27 April 2010

Paying Reporters to "Move the Markets?"

Sometimes I read something and I just do a double-take.

So I read this week's New York Times piece by Stephanie Clifford about how BusinessWeek is being absorbed into Bloomberg Media, and it seemed to be this interesting story of this nimble ninja of a media company absorbing one of business journalism's last dinosaurs, but I sort of looked past the angle of the uneasy meshing of two corporate cultures.  If I want to learn about those issues in the business news industry I usually check out Chris Roush at UNC, and he had that angle covered.  What really caught my eye was this:
At Bloomberg News, where writers’ salaries are tied, among other factors, to how many “market-moving” articles they have produced, BusinessWeek is fitting in like — well, like an 80-year-old print magazine in a company that is all about terminals. 
Emphasis mine.  The story actually reiterated the concept, and credited the idea to editor Matthew Winkler - a.k.a. the guy who runs the place:
Mr. Winkler said magazine articles would be evaluated on the same metrics as articles for the terminal: did they move markets
 Again, emphasis mine.

So am I to understand that reporters at Bloomberg are actually "incentivized" to have an impact on the stock prices of the companies they cover?

Does it matter which way the markets move?  

This doesn't sound like a bonus for good reporting, this sounds like a bounty for corporate scalps.

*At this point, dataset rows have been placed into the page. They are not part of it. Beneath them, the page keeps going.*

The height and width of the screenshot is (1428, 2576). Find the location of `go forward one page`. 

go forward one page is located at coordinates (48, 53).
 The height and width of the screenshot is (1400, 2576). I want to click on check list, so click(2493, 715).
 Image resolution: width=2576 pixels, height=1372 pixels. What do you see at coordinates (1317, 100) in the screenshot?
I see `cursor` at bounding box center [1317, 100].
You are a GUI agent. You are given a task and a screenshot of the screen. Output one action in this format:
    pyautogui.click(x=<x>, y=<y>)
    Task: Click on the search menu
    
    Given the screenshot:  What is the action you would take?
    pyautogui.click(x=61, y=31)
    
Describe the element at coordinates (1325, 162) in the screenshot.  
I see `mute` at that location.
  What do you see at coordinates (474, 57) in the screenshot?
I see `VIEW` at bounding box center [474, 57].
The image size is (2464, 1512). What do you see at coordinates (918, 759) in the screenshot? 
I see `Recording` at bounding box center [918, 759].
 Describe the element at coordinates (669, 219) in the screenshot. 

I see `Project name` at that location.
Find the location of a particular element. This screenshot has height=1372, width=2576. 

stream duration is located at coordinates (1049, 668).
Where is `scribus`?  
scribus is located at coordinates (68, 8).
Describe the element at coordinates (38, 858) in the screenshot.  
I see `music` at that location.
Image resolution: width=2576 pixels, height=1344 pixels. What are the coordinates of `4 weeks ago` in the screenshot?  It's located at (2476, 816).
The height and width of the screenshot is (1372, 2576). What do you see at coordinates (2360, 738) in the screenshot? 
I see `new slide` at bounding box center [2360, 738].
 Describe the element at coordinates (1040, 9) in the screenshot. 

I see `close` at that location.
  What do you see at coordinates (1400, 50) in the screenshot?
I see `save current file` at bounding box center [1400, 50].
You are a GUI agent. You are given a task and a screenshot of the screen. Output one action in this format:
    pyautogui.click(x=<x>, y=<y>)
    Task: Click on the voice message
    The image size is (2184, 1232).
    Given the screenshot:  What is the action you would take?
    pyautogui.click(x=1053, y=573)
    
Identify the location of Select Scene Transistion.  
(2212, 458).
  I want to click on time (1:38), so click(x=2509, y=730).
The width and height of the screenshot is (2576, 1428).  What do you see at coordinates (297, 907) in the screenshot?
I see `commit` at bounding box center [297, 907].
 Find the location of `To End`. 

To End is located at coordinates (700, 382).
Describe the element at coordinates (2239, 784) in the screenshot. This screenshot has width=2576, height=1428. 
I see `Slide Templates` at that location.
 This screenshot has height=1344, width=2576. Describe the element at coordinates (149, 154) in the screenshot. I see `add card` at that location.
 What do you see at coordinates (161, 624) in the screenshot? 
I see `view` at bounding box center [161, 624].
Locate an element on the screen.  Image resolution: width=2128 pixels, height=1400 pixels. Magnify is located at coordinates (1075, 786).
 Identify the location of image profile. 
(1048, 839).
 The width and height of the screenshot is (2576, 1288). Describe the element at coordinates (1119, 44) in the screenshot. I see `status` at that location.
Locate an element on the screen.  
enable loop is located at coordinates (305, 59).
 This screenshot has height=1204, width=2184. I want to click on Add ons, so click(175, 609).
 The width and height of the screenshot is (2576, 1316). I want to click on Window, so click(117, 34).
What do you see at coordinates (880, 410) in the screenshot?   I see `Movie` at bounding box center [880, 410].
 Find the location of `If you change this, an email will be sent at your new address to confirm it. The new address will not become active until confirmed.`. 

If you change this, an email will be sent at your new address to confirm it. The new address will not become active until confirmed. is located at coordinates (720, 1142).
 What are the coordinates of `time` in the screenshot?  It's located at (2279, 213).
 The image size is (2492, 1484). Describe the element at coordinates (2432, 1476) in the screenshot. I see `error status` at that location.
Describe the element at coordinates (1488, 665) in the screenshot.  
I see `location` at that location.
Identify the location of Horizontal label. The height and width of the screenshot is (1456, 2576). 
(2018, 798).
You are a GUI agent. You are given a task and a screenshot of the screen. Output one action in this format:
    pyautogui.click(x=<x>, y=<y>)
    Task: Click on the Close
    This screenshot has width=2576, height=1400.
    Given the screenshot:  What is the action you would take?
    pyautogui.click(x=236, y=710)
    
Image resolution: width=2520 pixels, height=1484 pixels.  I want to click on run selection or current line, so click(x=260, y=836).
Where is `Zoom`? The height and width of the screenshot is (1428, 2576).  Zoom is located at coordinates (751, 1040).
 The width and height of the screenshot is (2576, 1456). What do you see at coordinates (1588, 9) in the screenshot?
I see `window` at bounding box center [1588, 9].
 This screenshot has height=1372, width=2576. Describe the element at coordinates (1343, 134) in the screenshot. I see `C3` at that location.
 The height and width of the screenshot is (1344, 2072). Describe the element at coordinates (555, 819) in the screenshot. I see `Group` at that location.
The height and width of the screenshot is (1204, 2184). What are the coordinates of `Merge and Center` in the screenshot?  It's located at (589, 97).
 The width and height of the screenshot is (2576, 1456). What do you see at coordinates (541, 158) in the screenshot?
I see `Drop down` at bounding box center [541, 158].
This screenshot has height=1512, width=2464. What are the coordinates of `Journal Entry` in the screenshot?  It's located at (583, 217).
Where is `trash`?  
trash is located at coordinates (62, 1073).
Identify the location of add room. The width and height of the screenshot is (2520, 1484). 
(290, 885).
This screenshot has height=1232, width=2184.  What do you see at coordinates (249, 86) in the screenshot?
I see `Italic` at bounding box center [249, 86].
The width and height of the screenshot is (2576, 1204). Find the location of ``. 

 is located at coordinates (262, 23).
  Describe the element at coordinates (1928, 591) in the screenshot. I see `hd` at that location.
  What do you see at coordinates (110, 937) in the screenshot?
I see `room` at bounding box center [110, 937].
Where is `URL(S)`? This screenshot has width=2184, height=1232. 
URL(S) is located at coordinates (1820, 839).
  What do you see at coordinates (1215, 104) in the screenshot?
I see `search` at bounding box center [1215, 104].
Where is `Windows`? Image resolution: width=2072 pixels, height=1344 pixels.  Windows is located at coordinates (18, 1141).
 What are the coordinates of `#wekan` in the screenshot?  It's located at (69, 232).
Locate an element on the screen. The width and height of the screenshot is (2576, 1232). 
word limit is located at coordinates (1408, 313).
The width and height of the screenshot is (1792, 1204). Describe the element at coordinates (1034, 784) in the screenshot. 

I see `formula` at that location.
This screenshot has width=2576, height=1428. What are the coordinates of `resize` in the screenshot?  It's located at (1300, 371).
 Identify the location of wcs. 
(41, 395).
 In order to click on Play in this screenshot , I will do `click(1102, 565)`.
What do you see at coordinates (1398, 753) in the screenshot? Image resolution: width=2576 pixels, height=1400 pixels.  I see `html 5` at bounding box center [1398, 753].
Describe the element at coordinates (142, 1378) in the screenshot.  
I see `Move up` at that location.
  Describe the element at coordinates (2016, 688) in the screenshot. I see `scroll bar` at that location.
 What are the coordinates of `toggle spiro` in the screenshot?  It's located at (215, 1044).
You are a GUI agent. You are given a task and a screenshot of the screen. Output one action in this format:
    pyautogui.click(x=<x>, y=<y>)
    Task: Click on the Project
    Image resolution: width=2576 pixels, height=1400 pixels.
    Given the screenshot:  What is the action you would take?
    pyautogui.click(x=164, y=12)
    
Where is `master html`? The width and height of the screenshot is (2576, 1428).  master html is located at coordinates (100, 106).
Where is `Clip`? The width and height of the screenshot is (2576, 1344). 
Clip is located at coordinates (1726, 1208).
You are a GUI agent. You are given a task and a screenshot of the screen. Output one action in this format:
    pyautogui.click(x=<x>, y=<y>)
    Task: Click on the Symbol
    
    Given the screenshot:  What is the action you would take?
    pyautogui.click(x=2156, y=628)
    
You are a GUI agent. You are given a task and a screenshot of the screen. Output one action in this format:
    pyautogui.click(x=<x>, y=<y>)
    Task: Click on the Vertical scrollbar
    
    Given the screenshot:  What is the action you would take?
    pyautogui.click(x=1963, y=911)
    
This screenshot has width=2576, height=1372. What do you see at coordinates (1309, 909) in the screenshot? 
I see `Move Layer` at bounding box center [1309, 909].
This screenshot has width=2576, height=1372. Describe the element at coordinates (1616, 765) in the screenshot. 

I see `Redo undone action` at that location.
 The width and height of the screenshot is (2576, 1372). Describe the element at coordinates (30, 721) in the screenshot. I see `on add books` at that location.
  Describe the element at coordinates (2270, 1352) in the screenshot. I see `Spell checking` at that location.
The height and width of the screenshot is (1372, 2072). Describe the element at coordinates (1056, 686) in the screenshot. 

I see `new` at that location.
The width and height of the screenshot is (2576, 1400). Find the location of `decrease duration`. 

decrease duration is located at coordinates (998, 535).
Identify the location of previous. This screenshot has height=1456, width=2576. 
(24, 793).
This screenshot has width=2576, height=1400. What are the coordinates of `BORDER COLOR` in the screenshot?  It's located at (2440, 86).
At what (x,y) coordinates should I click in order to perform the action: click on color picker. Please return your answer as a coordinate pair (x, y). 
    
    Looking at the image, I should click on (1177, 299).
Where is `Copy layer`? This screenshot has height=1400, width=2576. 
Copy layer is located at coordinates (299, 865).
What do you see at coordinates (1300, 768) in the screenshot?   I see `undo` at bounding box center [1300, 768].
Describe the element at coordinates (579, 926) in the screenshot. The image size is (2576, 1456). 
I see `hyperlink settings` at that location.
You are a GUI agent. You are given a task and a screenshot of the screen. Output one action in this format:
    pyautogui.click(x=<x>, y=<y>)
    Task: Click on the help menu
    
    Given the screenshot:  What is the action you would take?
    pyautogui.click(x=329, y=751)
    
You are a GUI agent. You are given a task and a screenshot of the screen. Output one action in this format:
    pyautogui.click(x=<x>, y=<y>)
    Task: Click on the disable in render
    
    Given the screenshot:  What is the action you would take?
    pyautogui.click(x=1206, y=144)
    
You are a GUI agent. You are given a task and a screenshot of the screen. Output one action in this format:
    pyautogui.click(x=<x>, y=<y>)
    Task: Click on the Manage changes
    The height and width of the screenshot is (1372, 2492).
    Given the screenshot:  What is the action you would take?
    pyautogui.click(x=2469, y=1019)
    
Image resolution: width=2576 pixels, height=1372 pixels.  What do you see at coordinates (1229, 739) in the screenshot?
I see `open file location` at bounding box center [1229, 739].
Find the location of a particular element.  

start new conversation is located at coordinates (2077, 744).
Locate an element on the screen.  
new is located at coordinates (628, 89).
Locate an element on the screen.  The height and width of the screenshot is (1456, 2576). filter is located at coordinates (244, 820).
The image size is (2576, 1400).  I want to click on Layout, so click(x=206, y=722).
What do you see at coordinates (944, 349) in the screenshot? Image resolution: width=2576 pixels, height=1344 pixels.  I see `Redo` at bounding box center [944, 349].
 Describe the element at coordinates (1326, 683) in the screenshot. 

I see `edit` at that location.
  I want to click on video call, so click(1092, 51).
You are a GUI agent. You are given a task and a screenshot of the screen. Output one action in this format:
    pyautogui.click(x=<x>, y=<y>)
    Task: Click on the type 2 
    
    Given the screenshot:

I asked a good friend - an editor who just happens to have a Peabody Award to his credit - what he thought of this.  I won't quote him because I thought of writing this post after I emailed him about it - but let's just say he wasn't particularly pleased with this compensation structure.

And if you're not upset about this, if you think this is just a tried-and-true practice from a reputable media source, just replace the words "Bloomberg Media" with "Huffington Post" or "Pajamas Media" and see how you feel about stories designed to move corporate stock prices.